What is required |
Write the records out exactly as shown. No pictures.

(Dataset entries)
▬▬▬▬▬▬▬▬▬▬
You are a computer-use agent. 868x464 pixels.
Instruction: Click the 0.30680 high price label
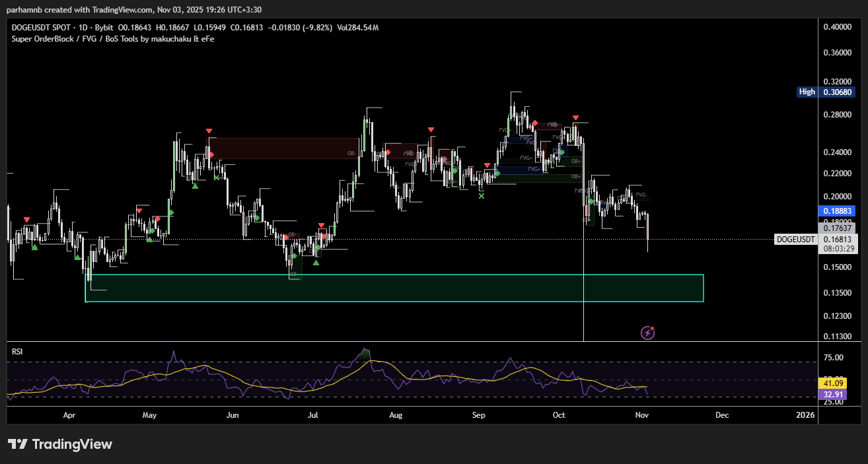(x=837, y=92)
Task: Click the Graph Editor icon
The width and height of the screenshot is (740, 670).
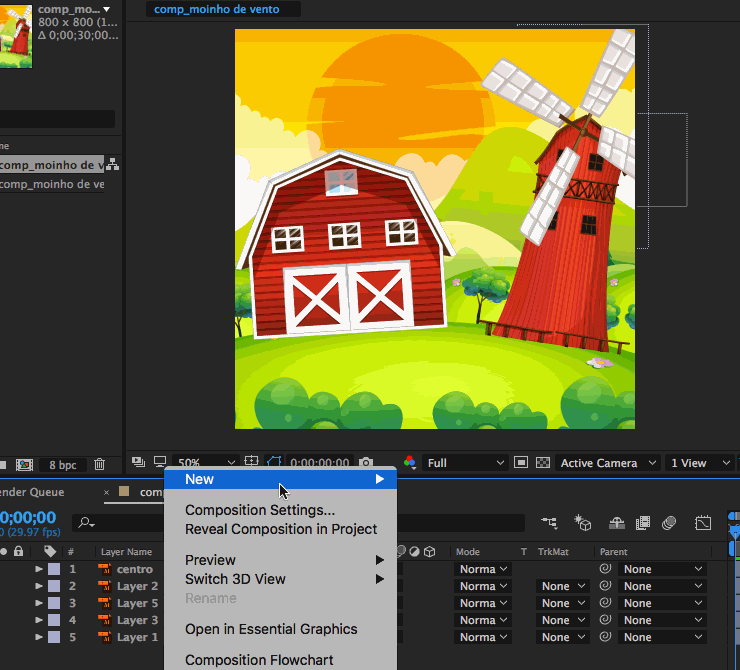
▬▬▬▬▬▬▬▬▬▬
Expected answer |
You are a computer-use agent. 868x464 pixels.
Instruction: Click the 0.30680 high price label
(x=837, y=92)
Task: Click the Graph Editor icon
The width and height of the screenshot is (740, 670).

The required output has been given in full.